**DATASET ENTRIES**
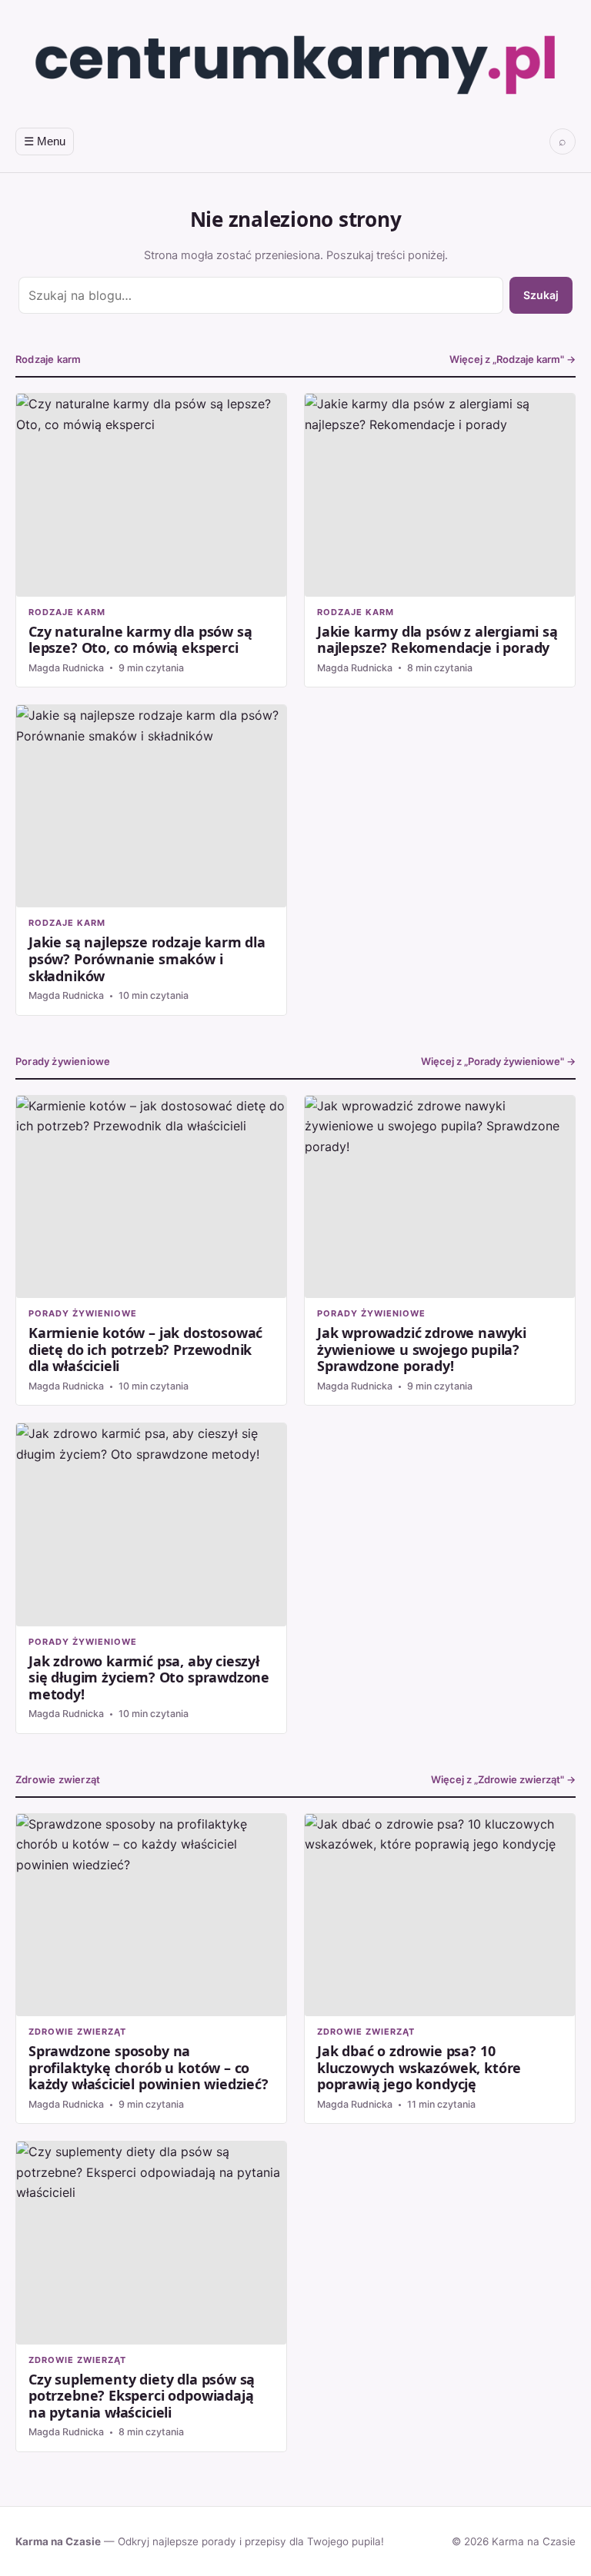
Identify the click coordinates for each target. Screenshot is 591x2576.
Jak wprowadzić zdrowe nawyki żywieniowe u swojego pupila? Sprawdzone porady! (440, 1251)
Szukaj (541, 294)
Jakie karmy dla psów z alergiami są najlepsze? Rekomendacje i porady (440, 540)
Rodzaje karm (48, 359)
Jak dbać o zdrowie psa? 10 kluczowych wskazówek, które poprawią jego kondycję (440, 1969)
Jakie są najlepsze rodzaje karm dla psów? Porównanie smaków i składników (151, 860)
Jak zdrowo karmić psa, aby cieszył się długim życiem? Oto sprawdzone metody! (151, 1578)
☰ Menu (44, 141)
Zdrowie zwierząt (57, 1779)
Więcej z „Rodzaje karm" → (512, 359)
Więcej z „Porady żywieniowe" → (498, 1062)
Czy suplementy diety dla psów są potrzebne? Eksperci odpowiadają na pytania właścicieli (151, 2296)
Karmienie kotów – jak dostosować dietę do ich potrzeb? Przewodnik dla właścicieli (151, 1251)
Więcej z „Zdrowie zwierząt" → (503, 1780)
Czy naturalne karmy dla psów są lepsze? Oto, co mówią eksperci (151, 540)
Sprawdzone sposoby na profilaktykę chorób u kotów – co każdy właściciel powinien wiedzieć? (151, 1969)
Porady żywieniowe (62, 1061)
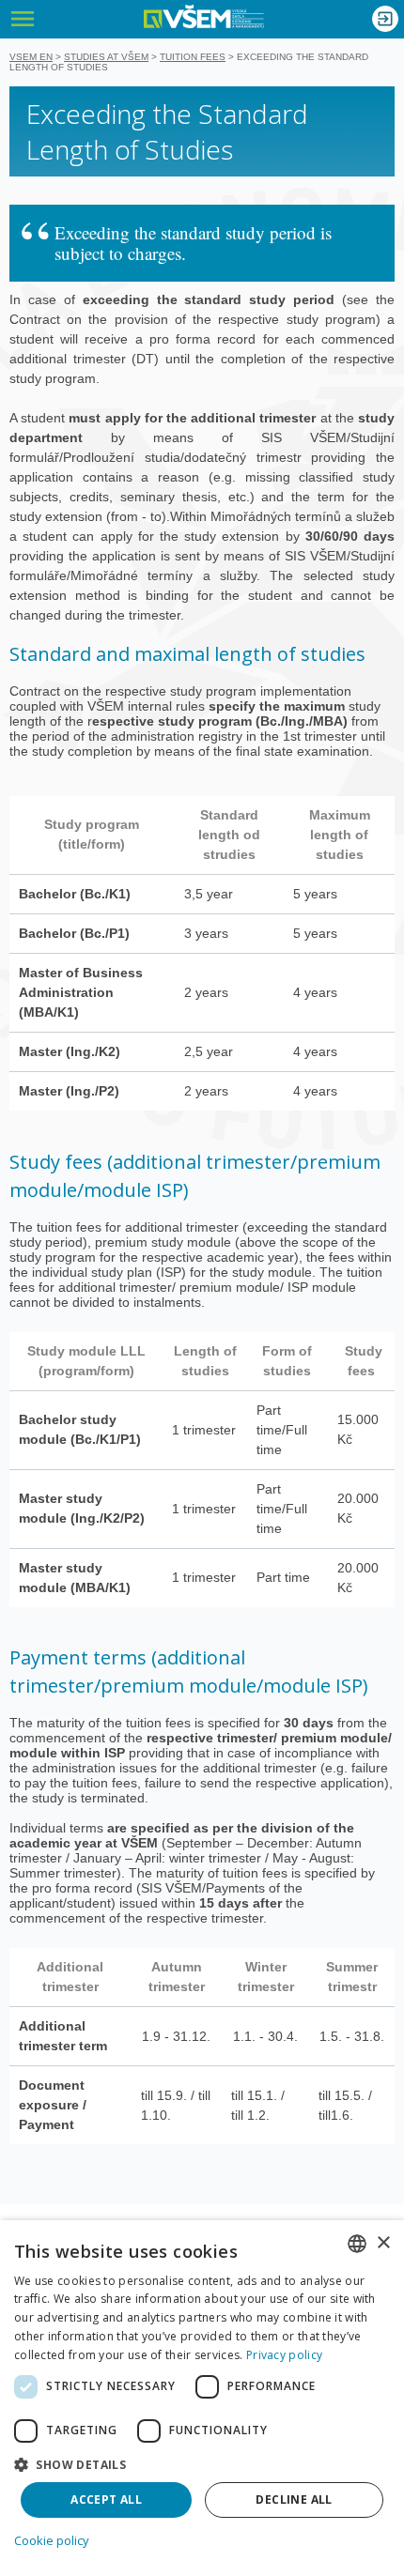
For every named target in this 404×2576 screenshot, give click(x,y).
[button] (202, 2464)
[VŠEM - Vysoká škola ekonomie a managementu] (204, 16)
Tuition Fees (192, 57)
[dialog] (202, 2398)
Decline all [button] (294, 2499)
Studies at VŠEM (106, 57)
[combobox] (357, 2243)
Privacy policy (284, 2355)
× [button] (383, 2243)
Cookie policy (51, 2540)
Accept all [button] (106, 2499)
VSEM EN (31, 57)
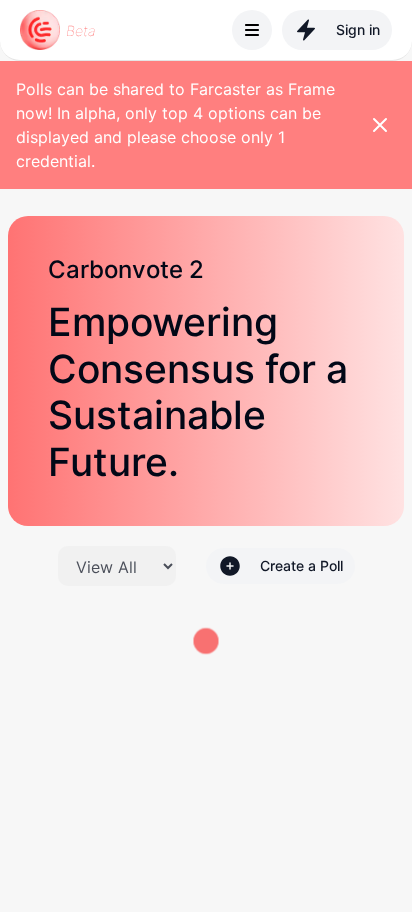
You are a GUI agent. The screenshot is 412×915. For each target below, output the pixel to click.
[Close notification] (380, 125)
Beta (81, 30)
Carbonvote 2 (126, 270)
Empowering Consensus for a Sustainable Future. (198, 392)
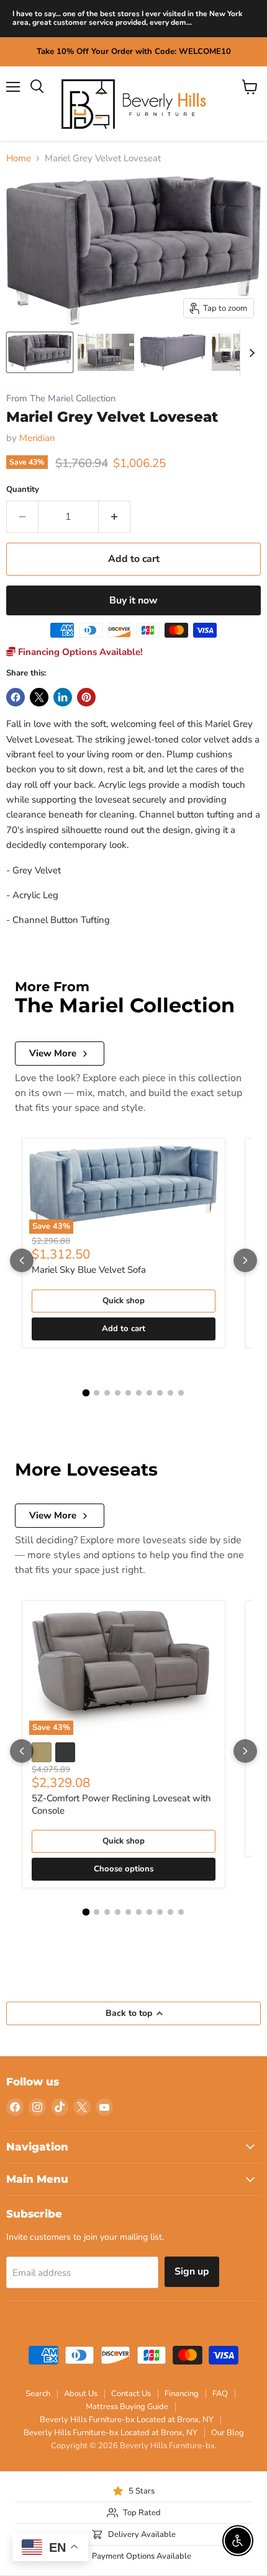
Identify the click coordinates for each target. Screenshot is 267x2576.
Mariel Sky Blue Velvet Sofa (89, 1269)
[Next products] (245, 1260)
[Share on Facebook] (15, 697)
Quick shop (123, 1300)
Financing (182, 2393)
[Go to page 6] (139, 1393)
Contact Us (131, 2393)
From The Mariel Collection (60, 398)
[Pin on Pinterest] (86, 697)
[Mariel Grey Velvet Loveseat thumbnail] (40, 352)
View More (52, 1053)
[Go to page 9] (170, 1393)
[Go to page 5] (128, 1393)
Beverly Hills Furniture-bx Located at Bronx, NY (127, 2419)
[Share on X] (39, 697)
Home (18, 158)
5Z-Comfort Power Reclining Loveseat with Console (121, 1804)
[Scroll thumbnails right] (250, 353)
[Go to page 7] (149, 1393)
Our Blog (227, 2432)
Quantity (22, 489)
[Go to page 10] (181, 1393)
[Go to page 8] (160, 1393)
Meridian (37, 438)
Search (37, 2393)
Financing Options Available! (79, 652)
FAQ (220, 2393)
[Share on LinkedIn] (62, 697)
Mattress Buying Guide (127, 2406)
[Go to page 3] (107, 1393)
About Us (80, 2393)
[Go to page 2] (96, 1393)
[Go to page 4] (117, 1393)
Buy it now (133, 600)
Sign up (191, 2271)
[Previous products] (22, 1260)
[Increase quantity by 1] (114, 517)
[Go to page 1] (86, 1392)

**WHAT IS EXPECTED**
In the listing above, find the line with "[Scroll thumbnails right] (250, 353)" and the line with "[Go to page 2] (96, 1393)", then print exactly those two lines and every line between them, and nothing more.

**EXERCISE RESPONSE**
[Scroll thumbnails right] (250, 353)
[Go to page 7] (149, 1393)
Our Blog (227, 2432)
Quantity (22, 489)
[Go to page 10] (181, 1393)
[Go to page 8] (160, 1393)
Meridian (37, 438)
Search (37, 2393)
Financing Options Available! (79, 652)
FAQ (220, 2393)
[Share on LinkedIn] (62, 697)
Mattress Buying Guide (127, 2406)
[Go to page 3] (107, 1393)
About Us (80, 2393)
[Go to page 2] (96, 1393)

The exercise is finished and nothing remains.